Just as present-day politics are a reaction against the utopianism and doubt of the sixties, present-day rock ‘n’ roll is a reaction against the punk negation of the late seventies. As Dave Marsh has written, “the aim was to eradicate the hierarchy that ran rock—ultimately, to eradicate hierarchy, period.” But in modern societies revolt is almost always a minority tendency, and unless the moment is seized, the silent majorities always take the game away. An astonishing ten million people were on strike in France in May 1968; Charles de Gaulle came within hours of abandoning the nation to its fate, but finally he stood fast, and the next month he won a landslide vote of confidence. Punk attacked a smoothly functioning but increasingly bland celebrity culture and gave it the frisson it had lacked. Less than a decade later, the celebrity culture that punk attacked looks primitive next to our own—and the centering of that culture on a single, replaceable figure is not even its real center.

Just as, in the pop milieu, there is at any given time only one real star in the United States, today there is only one real person: Ronald Reagan. Behind all the replaceable center figures of pop is an irreplaceable center: product of grand historical forces, function of his time and place and all that, but also a unique individual with his own goals, his own fears, his own way of using his institutional power to take social power as a supercelebrity. An autonomous individual, Reagan seals the autonomy of all others, and also seals the limits of that autonomy, since all autonomy must finally be returned to him, and to what he chooses to represent. He is omnipresent, as naturalistically at home dancing the night away on the cover of Vanity Fair as he is, through the magic of electronics, chatting with the winners of the Super Bowl, making their victory his.

Making their victory his—in its primitive form, that’s how the process seems to work. In its fully realized form—the 1985 Super Bowl, say, where Reagan actually appeared in the locker room as a video hologram—it is apparent that the supercelebrity does not take, but gives. In 1985 it was made to seem as if the 49ers had not won until Reagan had joined the event—in other words, until he made it real.

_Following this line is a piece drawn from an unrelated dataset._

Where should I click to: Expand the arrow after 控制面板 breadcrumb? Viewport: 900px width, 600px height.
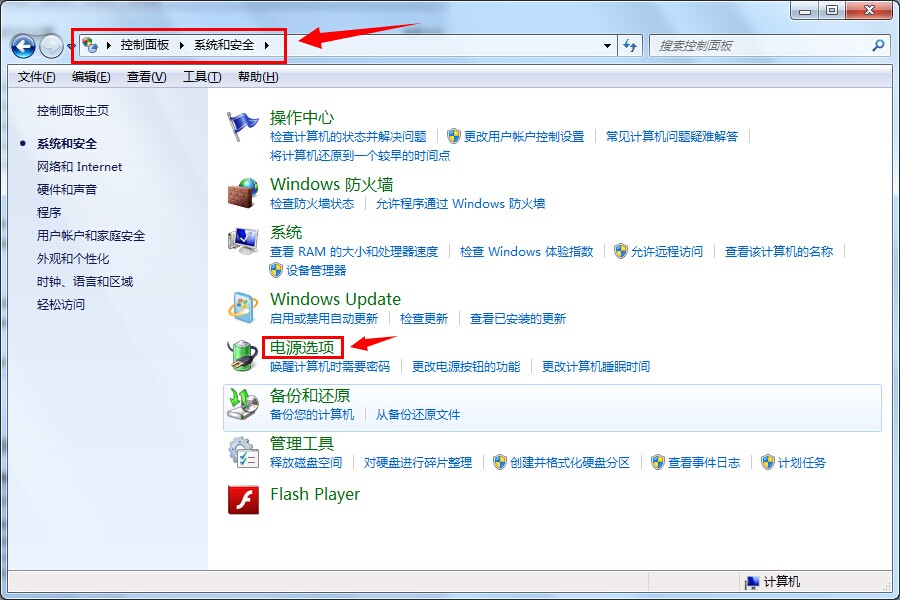[182, 45]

This is altogether a pop process. Yes, Ronald Reagan has never said a public word about Prince or Madonna, has only had Michael Jackson to the White House and appropriated Bruce Springsteen for a campaign speech. But by those acts and thousands like them, he validated the process by which stars are validated. He became bigger; so, for the moment, did they. The difference is that he is not in it for the moment.